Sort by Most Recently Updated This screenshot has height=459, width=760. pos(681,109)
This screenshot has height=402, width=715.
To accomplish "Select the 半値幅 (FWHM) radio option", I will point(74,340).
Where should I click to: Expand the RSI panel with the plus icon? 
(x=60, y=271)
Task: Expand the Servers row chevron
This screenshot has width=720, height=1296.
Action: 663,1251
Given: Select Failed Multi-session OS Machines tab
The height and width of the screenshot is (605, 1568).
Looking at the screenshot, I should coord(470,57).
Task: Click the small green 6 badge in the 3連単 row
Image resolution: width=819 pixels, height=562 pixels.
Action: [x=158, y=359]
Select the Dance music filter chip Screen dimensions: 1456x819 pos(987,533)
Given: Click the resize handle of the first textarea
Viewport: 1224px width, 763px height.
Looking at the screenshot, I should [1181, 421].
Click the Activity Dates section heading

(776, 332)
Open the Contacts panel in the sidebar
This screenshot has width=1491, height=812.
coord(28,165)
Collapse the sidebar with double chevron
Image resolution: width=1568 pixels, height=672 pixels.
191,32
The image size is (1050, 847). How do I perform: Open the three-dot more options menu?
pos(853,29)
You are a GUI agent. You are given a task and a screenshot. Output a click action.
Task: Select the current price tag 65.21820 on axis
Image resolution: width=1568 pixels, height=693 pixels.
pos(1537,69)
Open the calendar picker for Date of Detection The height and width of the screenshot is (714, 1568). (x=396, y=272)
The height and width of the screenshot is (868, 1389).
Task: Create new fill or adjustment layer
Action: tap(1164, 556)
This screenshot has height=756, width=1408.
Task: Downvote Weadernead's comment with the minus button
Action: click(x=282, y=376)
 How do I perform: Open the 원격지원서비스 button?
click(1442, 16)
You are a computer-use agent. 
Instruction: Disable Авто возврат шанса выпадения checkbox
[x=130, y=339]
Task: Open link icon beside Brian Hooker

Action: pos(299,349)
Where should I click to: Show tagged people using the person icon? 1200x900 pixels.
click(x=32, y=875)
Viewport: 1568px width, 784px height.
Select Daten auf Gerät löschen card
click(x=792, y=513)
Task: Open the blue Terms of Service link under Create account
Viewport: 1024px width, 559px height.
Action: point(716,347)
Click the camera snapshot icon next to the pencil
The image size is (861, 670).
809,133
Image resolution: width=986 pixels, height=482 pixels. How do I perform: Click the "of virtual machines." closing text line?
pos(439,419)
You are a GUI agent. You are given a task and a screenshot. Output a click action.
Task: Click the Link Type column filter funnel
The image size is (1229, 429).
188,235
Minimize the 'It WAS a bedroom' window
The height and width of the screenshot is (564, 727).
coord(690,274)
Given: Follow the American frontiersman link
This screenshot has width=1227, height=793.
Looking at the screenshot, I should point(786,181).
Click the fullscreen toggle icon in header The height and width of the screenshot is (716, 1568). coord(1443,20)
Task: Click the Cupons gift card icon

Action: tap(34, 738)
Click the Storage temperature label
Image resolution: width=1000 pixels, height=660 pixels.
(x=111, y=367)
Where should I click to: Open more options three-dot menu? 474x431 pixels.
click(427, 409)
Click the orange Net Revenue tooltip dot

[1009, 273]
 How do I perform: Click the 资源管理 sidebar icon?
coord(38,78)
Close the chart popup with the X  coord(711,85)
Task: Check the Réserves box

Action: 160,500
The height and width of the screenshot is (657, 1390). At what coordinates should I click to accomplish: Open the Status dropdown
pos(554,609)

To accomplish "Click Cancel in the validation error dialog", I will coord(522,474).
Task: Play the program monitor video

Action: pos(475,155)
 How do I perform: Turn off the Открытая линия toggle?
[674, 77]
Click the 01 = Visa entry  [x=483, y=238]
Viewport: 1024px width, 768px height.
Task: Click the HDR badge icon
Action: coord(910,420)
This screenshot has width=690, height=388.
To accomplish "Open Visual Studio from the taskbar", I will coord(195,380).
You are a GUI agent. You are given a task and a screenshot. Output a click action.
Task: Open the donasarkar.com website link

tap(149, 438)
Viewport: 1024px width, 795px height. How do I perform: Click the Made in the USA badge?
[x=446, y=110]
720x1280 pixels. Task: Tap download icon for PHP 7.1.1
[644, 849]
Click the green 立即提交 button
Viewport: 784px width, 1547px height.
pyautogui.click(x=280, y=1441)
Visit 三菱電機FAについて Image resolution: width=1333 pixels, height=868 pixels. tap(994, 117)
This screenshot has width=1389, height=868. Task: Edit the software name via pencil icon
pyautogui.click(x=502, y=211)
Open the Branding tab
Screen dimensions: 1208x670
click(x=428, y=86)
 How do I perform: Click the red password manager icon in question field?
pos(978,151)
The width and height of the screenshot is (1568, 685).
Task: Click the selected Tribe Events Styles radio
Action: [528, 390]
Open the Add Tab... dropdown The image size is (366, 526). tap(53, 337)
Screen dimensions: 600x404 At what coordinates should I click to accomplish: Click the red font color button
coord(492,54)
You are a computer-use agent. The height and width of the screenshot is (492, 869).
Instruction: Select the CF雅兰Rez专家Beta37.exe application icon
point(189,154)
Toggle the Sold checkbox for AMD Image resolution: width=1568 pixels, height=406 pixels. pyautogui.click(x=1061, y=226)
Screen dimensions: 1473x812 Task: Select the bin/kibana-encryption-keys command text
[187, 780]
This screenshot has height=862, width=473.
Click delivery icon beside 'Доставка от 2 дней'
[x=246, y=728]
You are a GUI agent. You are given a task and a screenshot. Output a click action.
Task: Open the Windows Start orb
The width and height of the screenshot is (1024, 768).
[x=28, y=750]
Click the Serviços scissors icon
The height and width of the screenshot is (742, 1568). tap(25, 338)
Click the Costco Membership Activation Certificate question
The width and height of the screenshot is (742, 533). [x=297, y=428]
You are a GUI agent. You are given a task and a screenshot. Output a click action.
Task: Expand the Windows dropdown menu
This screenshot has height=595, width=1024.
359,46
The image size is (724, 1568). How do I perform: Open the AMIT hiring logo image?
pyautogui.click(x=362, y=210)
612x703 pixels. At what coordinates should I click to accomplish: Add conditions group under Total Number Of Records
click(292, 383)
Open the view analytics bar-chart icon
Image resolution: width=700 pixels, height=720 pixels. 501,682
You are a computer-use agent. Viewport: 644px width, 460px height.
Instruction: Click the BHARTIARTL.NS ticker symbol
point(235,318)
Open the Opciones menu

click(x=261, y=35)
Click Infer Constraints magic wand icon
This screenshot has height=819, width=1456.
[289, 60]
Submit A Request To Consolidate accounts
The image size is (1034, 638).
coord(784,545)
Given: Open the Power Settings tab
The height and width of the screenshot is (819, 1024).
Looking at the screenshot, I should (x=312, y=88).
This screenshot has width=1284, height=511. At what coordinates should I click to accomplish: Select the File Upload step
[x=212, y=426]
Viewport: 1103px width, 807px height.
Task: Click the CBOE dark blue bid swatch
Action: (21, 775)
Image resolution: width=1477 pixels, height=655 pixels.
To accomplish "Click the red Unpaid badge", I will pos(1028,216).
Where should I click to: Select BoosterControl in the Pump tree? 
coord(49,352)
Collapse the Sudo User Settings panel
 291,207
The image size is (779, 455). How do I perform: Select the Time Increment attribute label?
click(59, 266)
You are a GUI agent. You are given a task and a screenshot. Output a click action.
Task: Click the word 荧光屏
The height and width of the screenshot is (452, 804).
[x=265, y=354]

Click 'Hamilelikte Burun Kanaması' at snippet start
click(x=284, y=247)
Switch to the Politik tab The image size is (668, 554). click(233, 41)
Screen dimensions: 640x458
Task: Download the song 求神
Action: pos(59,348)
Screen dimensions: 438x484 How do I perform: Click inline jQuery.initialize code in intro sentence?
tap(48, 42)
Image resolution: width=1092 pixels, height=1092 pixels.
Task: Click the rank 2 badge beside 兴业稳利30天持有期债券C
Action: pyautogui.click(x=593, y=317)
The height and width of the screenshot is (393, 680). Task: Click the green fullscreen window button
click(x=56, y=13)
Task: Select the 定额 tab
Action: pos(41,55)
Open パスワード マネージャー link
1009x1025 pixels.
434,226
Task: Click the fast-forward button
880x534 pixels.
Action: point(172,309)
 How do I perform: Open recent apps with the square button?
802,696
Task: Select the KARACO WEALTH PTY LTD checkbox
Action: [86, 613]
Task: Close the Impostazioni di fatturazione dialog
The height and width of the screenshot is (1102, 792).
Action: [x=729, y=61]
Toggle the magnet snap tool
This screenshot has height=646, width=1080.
_ _ _ _ _ _ _
Whenever a line of the data contains "dialog", it counts; state how many such lines there are, with nothing added.

2